Le titre original, "The Norse Mythology", aurait dû être traduit par "La mythologie nordique", au lieu de quoi on a le mot Viking, énorme, imprimé en relief, sur fond de marteau runique tout aussi surdimensionné. Soupir. Allez, pour Neil Gaiman je suis prêt à passer outre la couverture putassière.

Et puis le marteau de Thor, ça reste sympa.

Le propos

Neil Gaiman a grandi en lisant des comics, en particulier les aventures de Thor (le super héros). Il en a conçu un intérêt précoce et durable pour les légendes qui servaient d'inspiration aux bandes dessinées. Dans cet ouvrage, il nous propose de partager sa passion en réécrivant les principaux récits du mythe.

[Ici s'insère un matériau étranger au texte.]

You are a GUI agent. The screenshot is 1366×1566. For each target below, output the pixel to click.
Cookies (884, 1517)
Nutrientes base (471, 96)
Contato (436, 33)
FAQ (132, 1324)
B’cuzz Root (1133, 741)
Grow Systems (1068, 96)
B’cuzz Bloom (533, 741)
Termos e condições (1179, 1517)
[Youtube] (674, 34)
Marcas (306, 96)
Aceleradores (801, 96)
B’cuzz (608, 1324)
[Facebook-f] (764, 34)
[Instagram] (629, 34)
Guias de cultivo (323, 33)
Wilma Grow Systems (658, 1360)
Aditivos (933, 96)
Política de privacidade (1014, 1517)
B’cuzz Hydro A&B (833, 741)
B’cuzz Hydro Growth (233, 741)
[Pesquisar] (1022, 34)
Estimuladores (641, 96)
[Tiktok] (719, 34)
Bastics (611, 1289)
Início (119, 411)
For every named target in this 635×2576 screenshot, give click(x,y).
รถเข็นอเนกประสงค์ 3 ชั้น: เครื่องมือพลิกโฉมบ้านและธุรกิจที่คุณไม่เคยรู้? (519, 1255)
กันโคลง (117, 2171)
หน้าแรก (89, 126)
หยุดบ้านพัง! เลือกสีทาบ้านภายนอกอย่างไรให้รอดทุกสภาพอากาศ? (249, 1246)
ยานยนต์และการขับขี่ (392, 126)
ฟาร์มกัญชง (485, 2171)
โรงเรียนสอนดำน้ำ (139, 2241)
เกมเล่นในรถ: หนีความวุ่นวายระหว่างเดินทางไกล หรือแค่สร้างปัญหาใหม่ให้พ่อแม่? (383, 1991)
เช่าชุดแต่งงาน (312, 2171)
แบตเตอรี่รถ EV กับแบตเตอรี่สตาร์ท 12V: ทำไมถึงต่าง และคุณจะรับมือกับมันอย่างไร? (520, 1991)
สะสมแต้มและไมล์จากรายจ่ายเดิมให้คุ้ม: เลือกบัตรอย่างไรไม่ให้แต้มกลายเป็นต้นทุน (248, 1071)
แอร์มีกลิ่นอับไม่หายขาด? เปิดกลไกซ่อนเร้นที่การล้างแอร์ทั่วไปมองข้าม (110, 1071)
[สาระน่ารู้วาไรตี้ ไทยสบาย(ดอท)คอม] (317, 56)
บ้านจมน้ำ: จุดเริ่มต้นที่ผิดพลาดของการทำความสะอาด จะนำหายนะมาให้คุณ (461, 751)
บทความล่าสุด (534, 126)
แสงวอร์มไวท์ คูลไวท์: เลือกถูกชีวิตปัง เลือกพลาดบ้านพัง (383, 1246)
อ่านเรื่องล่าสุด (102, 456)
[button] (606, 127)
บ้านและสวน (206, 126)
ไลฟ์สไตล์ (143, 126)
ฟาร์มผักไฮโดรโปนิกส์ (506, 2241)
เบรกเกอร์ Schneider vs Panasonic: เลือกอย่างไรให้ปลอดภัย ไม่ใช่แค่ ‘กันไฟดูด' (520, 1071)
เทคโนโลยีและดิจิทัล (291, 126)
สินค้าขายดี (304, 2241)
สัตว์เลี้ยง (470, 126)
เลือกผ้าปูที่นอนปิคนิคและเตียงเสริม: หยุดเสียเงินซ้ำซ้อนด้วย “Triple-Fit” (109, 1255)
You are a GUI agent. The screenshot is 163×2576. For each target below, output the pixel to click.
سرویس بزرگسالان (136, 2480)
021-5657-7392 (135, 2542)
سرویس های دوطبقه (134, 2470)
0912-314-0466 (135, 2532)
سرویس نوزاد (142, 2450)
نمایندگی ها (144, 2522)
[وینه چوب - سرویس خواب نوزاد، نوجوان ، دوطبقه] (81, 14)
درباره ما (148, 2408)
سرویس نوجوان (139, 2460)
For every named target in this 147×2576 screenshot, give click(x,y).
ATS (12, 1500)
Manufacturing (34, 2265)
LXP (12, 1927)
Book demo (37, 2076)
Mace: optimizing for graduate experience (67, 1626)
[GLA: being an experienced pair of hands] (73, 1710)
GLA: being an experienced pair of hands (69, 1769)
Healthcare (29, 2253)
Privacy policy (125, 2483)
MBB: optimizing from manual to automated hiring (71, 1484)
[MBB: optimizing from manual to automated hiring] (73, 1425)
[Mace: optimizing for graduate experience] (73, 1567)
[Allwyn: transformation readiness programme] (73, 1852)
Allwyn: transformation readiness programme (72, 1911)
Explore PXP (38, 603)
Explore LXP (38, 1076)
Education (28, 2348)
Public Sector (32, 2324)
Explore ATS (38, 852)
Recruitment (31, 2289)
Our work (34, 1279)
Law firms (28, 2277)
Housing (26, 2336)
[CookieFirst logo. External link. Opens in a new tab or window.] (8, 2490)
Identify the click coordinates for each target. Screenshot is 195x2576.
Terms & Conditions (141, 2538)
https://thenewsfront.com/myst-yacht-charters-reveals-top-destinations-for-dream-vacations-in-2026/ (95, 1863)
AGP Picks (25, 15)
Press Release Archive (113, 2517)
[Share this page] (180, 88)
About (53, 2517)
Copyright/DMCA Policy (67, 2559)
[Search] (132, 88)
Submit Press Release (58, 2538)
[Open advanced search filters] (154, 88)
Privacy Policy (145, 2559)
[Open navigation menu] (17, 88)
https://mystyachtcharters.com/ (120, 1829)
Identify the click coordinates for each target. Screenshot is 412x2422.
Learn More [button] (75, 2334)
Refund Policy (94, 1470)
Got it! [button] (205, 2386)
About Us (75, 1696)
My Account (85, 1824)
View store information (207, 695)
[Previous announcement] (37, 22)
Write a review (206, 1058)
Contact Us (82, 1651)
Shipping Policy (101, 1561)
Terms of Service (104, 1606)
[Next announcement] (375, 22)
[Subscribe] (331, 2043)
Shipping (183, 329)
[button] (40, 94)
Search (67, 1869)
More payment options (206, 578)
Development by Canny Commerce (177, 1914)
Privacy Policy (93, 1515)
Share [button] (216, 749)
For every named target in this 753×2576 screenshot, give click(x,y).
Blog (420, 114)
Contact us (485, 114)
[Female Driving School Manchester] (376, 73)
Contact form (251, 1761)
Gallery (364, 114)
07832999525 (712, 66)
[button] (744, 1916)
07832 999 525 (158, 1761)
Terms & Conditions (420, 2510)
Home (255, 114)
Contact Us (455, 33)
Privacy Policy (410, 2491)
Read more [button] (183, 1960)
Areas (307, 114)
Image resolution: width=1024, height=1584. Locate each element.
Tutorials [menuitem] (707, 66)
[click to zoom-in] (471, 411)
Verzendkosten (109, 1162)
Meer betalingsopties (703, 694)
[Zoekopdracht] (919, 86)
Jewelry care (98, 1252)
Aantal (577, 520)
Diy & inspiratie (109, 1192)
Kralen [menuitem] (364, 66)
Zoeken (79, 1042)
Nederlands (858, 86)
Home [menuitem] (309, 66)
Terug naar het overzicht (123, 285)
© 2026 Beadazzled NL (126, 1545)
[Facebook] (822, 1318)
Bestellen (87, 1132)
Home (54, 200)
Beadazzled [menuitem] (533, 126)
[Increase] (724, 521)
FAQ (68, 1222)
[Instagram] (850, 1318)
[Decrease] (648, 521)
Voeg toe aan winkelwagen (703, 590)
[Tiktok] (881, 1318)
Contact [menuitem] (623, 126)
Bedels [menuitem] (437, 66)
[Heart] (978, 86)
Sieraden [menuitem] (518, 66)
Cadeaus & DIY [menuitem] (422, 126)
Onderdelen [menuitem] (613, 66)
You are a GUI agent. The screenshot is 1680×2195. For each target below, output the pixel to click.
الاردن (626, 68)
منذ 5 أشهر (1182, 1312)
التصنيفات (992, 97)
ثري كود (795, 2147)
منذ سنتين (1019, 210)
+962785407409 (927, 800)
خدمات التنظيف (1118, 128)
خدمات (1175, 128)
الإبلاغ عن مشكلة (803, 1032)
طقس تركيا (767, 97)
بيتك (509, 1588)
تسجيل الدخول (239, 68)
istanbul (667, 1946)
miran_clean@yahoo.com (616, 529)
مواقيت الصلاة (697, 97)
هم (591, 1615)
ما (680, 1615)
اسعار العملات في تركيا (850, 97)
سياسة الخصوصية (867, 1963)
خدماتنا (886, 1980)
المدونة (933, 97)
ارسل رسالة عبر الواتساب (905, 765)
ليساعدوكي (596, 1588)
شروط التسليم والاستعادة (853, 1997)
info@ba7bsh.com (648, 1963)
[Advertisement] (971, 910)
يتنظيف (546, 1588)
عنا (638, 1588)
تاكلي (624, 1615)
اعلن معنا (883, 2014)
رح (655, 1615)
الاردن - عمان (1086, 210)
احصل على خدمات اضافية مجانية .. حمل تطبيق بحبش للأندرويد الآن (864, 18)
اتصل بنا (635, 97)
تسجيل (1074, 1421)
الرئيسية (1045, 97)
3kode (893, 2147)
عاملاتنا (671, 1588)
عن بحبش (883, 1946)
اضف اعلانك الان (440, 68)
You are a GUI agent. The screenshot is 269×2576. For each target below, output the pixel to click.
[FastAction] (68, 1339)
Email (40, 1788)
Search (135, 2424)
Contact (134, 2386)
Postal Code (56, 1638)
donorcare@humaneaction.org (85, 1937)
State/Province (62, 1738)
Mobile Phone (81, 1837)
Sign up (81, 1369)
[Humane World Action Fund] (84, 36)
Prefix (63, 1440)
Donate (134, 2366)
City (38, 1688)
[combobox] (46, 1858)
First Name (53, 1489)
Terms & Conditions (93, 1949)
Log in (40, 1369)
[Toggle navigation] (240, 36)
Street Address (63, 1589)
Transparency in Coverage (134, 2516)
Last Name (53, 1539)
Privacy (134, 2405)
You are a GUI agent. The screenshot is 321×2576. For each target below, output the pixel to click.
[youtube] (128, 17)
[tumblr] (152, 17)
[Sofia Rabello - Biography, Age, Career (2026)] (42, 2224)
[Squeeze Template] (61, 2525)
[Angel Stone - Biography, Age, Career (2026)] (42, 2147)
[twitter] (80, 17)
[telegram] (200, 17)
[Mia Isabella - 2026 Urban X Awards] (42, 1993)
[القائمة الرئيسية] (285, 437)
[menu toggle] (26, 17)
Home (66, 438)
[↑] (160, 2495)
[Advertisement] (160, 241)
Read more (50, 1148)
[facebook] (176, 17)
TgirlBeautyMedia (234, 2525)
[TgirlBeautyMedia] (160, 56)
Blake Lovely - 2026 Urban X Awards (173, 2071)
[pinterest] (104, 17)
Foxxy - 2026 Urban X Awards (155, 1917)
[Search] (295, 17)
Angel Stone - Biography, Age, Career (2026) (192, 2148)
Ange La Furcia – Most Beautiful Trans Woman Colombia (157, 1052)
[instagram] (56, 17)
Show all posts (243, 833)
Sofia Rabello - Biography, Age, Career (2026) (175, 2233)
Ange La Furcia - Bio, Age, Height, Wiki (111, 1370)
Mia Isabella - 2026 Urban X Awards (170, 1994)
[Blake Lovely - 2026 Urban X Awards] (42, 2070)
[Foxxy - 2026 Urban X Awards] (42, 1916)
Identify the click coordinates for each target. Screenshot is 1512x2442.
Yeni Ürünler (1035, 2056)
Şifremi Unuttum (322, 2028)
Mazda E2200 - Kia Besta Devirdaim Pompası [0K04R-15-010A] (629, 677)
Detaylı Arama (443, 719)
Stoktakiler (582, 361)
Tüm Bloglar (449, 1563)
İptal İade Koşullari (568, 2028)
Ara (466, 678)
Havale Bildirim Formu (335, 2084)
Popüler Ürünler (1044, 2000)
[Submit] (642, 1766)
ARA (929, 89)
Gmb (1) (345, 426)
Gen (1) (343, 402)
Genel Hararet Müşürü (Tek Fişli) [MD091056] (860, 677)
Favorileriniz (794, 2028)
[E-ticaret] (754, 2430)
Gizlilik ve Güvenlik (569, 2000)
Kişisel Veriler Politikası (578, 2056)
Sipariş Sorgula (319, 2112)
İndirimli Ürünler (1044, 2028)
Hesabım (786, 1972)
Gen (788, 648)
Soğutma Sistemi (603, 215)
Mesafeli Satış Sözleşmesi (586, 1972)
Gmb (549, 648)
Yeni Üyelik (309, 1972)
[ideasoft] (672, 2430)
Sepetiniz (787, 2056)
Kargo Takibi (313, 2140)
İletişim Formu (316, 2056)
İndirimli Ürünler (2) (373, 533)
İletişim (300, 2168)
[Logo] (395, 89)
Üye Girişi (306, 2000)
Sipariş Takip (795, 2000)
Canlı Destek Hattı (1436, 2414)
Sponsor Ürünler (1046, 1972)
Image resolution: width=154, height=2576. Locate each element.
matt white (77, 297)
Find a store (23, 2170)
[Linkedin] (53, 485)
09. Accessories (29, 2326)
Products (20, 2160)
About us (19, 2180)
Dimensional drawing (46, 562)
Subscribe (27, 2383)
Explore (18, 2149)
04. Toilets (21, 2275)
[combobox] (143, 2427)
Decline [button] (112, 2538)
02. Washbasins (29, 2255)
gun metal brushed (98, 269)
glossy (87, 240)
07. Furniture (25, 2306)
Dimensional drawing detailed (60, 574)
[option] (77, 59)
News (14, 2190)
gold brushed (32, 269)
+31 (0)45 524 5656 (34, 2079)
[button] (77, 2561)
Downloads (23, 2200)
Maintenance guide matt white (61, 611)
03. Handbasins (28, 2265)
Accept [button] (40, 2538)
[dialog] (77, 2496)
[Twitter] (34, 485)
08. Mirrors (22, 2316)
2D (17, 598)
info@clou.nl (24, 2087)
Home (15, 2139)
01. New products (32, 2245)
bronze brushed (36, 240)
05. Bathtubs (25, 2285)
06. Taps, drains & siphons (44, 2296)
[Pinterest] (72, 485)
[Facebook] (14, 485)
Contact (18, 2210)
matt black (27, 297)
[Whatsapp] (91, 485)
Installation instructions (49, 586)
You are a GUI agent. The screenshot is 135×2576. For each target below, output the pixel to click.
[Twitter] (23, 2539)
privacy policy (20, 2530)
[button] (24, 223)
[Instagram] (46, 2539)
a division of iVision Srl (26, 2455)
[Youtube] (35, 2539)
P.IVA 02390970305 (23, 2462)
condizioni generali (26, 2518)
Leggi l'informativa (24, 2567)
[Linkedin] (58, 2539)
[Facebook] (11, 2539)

D'une manière très classique, le livre consiste en une introduction de l'auteur, puis une présentation des trois personnages principaux (Odin, Thor et Loki), suivie d'un récit de genèse. Il présente ensuite Yggdrasill, l'arbre du monde, ce qui amène naturellement au récit de la transe d'Odin au puits de Mimir, où se trouve la troisieme racine de l'arbre. (Vous suivez ?)

S'ensuivent une série de contes, certains très classiques, d'autres moins connus, mettant en scène nos protagonistes dans des aventures qui mélangent dieux, nains, géants, et en général quelques méfaits de Loki. Le dernier récit est, comme de juste, celui du Ragnarok, la fin des temps annoncée et racontée à l'avance.

Réécriture

Toute la question d'une réécriture réside dans les libertés que prend l'auteur : entre le mimétisme des sources et la réinvention complète il y a une multitude de possibilités, chacune avec ses pièges. Aller trop loin dans l'ajout personnel et on risque de trahir l'œuvre ; en faire trop peu et on se demandera à quoi servait de paraphraser les textes canoniques. Neil Gaiman a choisi la fidélité aux sources, même s'il en mélange plusieurs qu'il mentionne dans sa préface (en particulier l'Edda). Pour celui qui a juste un vernis de savoir sur cette culture, les écarts ne sont pas perceptibles. L'auteur nous raconte bien le mythe, pas une version qu'il aurait réimaginée.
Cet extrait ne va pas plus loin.